**Written instruction 1:** Retype the agreement excerpt from "If one or more" down to "with its terms.".
**Written instruction 2:** Put the lines of the listing, from its first line down to the line containing "Дом и интерьер (368, 1899)", into a JSON list of strings with one string per line, leaving out blank lines.

If one or more provisions of this Agreement are held to be unenforceable under applicable law, the parties agree to renegotiate such provision in good faith, in order to maintain the position enjoyed by each party as close as possible to that under
the provision rendered unenforceable. In the event that the parties cannot reach a mutually agreeable and enforceable replacement for such provision, then (i) such provision shall be excluded from this Agreement, (ii) the balance of this Agreement
shall be interpreted as if such provision were so excluded and (iii) the balance of this Agreement shall be enforceable in accordance with its terms. 
  
 (g) Assignment. This Agreement and all of the terms and provisions hereof shall be binding upon, and inure to the benefit of, the parties
hereto and their respective successors and permitted assigns, but, except as otherwise specifically provided herein, neither this Agreement nor any of the rights, interests or obligations of either party may be assigned without the prior written
consent of the other party (any such attempted assignment shall be void). 
  

 5 

 (h) Remedies. Each Stockholder acknowledges that if such Stockholder fails to perform any
of its covenants, agreements or obligations under this Agreement immediate and irreparable harm or injury would be caused to Buyer for which money damages would not be an adequate remedy. In such event, each Stockholder agrees that Buyer shall have
the right, in addition to any other rights it may have, to specific performance of this Agreement. Accordingly, if Buyer should institute an action or proceeding seeking specific enforcement of the provisions hereof, each Stockholder hereby waives
the claim or defense that Buyer has an adequate remedy at law and hereby agrees not to assert in any such action or proceeding the claim or defense that such a remedy at law exists. Each Stockholder further agrees to waive any requirements for the
securing or posting of any bond in connection with obtaining any such equitable relief. Except as otherwise provided herein, any and all remedies herein expressly conferred upon a party will be deemed cumulative with and not exclusive of any other
remedy conferred hereby, or by law or equity upon such party, and the exercise by a party of any one remedy will not preclude the exercise of any other remedy.

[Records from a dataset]
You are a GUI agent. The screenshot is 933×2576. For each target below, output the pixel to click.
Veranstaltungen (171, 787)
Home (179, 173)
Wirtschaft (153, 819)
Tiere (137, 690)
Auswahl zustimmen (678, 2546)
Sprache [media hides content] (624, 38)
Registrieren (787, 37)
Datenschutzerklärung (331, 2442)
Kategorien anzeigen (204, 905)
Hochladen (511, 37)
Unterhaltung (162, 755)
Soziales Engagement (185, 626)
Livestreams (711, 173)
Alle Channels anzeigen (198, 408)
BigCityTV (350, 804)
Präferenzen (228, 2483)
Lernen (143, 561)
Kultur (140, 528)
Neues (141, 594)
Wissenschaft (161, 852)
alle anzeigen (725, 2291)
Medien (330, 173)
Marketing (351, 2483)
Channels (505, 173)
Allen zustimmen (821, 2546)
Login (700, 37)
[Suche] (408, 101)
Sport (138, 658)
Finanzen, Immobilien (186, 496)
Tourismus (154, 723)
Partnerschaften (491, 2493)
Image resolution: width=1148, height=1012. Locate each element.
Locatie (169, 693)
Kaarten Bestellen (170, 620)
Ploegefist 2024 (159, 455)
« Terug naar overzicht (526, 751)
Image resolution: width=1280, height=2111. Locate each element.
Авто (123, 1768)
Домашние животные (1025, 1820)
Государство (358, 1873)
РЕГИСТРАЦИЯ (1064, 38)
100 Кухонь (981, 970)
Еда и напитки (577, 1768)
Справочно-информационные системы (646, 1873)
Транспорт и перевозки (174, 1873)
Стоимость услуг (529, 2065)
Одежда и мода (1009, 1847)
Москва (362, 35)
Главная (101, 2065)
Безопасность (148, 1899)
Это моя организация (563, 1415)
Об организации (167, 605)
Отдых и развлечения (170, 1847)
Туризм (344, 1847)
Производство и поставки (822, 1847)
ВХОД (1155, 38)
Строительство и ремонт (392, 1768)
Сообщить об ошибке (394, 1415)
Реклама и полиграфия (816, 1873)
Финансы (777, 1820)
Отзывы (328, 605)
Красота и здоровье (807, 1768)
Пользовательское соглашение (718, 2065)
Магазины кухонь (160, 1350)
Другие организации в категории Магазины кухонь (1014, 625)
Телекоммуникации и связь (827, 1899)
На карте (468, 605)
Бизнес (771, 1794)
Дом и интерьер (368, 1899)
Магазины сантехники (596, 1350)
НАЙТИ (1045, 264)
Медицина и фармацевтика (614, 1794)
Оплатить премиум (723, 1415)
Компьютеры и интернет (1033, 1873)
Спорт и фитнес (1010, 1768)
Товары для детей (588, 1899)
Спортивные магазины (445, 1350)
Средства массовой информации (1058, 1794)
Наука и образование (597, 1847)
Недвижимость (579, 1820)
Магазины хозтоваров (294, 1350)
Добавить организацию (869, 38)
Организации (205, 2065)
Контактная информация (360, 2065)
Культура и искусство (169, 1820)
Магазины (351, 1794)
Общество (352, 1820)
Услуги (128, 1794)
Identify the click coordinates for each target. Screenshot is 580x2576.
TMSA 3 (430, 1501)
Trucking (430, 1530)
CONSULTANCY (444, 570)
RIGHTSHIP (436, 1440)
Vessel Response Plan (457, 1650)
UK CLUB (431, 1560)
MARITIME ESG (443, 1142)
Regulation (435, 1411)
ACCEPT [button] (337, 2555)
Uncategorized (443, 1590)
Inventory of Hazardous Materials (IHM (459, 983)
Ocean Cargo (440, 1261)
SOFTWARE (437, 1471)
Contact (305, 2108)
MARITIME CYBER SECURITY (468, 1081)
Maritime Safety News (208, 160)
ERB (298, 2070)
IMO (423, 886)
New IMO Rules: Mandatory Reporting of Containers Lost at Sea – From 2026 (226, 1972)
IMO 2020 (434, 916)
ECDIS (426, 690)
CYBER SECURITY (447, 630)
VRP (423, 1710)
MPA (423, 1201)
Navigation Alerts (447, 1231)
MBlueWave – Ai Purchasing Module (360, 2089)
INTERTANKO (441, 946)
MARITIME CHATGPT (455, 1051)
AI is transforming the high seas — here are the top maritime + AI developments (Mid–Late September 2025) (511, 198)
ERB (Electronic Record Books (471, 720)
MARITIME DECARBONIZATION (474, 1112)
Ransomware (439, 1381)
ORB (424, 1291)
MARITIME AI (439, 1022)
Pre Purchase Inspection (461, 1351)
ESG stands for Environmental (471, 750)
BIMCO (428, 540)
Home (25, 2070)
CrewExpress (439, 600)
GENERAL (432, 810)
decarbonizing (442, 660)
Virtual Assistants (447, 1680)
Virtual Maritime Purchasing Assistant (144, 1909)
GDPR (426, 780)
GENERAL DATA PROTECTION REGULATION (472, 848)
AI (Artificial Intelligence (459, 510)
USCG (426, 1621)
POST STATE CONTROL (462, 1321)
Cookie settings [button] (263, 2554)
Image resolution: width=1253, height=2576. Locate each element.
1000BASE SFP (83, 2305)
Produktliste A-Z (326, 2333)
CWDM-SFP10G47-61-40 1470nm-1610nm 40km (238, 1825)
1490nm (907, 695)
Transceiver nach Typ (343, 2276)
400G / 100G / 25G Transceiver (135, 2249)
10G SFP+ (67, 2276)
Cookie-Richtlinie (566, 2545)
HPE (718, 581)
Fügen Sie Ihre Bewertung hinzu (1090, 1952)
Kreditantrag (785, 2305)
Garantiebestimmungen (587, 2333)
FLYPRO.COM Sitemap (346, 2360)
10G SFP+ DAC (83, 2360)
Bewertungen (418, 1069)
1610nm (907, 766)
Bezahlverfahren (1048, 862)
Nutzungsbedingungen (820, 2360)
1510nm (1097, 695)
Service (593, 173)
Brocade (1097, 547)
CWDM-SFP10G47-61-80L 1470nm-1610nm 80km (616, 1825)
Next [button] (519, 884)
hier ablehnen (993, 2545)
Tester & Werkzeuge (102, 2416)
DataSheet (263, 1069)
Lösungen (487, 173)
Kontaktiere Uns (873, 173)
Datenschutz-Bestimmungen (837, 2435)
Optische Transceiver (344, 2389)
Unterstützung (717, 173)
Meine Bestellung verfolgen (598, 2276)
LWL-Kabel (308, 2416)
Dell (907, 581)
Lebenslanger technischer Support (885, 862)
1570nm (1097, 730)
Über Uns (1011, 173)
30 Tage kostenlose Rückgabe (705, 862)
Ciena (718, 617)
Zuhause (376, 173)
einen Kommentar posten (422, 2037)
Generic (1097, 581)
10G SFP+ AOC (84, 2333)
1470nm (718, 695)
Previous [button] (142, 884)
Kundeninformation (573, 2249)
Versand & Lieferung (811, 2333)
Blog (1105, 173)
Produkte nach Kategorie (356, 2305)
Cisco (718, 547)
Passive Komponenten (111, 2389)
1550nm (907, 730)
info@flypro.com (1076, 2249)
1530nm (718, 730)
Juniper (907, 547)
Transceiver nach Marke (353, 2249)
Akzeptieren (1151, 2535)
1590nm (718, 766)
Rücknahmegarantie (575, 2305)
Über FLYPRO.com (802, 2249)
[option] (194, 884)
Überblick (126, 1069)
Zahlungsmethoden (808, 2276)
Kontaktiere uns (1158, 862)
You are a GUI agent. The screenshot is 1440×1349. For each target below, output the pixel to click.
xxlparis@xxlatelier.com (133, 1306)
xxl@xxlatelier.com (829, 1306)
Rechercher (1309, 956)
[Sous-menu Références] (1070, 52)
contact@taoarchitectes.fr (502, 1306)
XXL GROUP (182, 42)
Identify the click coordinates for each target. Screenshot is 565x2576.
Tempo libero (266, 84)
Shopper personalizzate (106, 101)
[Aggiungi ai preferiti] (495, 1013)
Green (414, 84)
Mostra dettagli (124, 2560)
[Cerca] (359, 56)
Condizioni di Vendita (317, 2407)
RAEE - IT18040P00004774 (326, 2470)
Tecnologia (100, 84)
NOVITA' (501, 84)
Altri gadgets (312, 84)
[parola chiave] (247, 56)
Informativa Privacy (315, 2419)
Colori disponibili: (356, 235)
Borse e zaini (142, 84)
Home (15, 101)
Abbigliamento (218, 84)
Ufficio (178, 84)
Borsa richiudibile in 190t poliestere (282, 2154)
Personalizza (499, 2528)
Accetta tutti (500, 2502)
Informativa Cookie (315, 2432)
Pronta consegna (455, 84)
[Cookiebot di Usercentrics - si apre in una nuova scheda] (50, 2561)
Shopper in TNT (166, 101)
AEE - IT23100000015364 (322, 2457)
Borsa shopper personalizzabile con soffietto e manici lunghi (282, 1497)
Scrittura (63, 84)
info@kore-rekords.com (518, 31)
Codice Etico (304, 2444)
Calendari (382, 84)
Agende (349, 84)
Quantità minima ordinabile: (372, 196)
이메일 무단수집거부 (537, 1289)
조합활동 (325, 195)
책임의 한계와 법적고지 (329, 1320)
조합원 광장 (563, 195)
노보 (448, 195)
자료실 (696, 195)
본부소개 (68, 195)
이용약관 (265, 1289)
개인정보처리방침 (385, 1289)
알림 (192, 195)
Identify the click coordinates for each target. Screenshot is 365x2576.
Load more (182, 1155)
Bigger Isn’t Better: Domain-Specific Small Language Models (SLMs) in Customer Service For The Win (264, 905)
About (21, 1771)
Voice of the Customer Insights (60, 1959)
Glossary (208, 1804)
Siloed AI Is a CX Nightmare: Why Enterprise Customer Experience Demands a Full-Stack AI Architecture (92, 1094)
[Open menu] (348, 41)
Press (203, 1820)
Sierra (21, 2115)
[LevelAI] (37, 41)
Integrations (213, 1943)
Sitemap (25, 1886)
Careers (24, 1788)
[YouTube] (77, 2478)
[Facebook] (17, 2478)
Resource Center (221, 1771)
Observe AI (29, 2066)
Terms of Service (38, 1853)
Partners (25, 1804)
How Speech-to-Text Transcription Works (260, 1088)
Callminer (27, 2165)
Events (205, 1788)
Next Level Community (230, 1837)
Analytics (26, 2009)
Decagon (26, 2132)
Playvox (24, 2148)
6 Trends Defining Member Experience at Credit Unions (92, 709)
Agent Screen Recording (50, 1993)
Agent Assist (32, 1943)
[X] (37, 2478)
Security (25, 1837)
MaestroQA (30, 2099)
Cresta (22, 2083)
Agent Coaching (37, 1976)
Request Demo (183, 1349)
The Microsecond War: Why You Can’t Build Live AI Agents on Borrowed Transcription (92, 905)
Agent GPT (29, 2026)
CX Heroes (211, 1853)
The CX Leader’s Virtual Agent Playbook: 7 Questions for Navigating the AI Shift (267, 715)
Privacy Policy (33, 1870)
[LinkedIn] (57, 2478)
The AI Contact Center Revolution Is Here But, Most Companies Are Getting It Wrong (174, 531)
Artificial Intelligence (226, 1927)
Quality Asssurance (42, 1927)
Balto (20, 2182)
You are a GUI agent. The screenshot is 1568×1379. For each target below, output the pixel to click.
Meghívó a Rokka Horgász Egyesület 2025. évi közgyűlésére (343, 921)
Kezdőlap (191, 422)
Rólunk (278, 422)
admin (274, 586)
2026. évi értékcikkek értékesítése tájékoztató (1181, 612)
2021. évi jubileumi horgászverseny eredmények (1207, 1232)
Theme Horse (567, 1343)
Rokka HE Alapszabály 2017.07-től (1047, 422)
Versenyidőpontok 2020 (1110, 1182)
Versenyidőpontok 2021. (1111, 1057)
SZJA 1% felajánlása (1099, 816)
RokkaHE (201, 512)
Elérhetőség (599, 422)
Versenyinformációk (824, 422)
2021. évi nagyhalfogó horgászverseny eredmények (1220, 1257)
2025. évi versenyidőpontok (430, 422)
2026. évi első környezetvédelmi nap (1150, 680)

**Exercise answer 1:**
If one or more provisions of this Agreement are held to be unenforceable under applicable law, the parties agree to renegotiate such provision in good faith, in order to maintain the position enjoyed by each party as close as possible to that under
the provision rendered unenforceable. In the event that the parties cannot reach a mutually agreeable and enforceable replacement for such provision, then (i) such provision shall be excluded from this Agreement, (ii) the balance of this Agreement
shall be interpreted as if such provision were so excluded and (iii) the balance of this Agreement shall be enforceable in accordance with its terms.

**Exercise answer 2:**
[
  "You are a GUI agent. The screenshot is 933×2576. For each target below, output the pixel to click.",
  "Veranstaltungen (171, 787)",
  "Home (179, 173)",
  "Wirtschaft (153, 819)",
  "Tiere (137, 690)",
  "Auswahl zustimmen (678, 2546)",
  "Sprache [media hides content] (624, 38)",
  "Registrieren (787, 37)",
  "Datenschutzerklärung (331, 2442)",
  "Kategorien anzeigen (204, 905)",
  "Hochladen (511, 37)",
  "Unterhaltung (162, 755)",
  "Soziales Engagement (185, 626)",
  "Livestreams (711, 173)",
  "Alle Channels anzeigen (198, 408)",
  "BigCityTV (350, 804)",
  "Präferenzen (228, 2483)",
  "Lernen (143, 561)",
  "Kultur (140, 528)",
  "Neues (141, 594)",
  "Wissenschaft (161, 852)",
  "alle anzeigen (725, 2291)",
  "Medien (330, 173)",
  "Marketing (351, 2483)",
  "Channels (505, 173)",
  "Allen zustimmen (821, 2546)",
  "Login (700, 37)",
  "[Suche] (408, 101)",
  "Sport (138, 658)",
  "Finanzen, Immobilien (186, 496)",
  "Tourismus (154, 723)",
  "Partnerschaften (491, 2493)",
  "Image resolution: width=1148, height=1012. Locate each element.",
  "Locatie (169, 693)",
  "Kaarten Bestellen (170, 620)",
  "Ploegefist 2024 (159, 455)",
  "« Terug naar overzicht (526, 751)",
  "Image resolution: width=1280, height=2111. Locate each element.",
  "Авто (123, 1768)",
  "Домашние животные (1025, 1820)",
  "Государство (358, 1873)",
  "РЕГИСТРАЦИЯ (1064, 38)",
  "100 Кухонь (981, 970)",
  "Еда и напитки (577, 1768)",
  "Справочно-информационные системы (646, 1873)",
  "Транспорт и перевозки (174, 1873)",
  "Стоимость услуг (529, 2065)",
  "Одежда и мода (1009, 1847)",
  "Москва (362, 35)",
  "Главная (101, 2065)",
  "Безопасность (148, 1899)",
  "Это моя организация (563, 1415)",
  "Об организации (167, 605)",
  "Отдых и развлечения (170, 1847)",
  "Туризм (344, 1847)",
  "Производство и поставки (822, 1847)",
  "ВХОД (1155, 38)",
  "Строительство и ремонт (392, 1768)",
  "Сообщить об ошибке (394, 1415)",
  "Реклама и полиграфия (816, 1873)",
  "Финансы (777, 1820)",
  "Отзывы (328, 605)",
  "Красота и здоровье (807, 1768)",
  "Пользовательское соглашение (718, 2065)",
  "Магазины кухонь (160, 1350)",
  "Другие организации в категории Магазины кухонь (1014, 625)",
  "Телекоммуникации и связь (827, 1899)",
  "На карте (468, 605)",
  "Бизнес (771, 1794)",
  "Дом и интерьер (368, 1899)"
]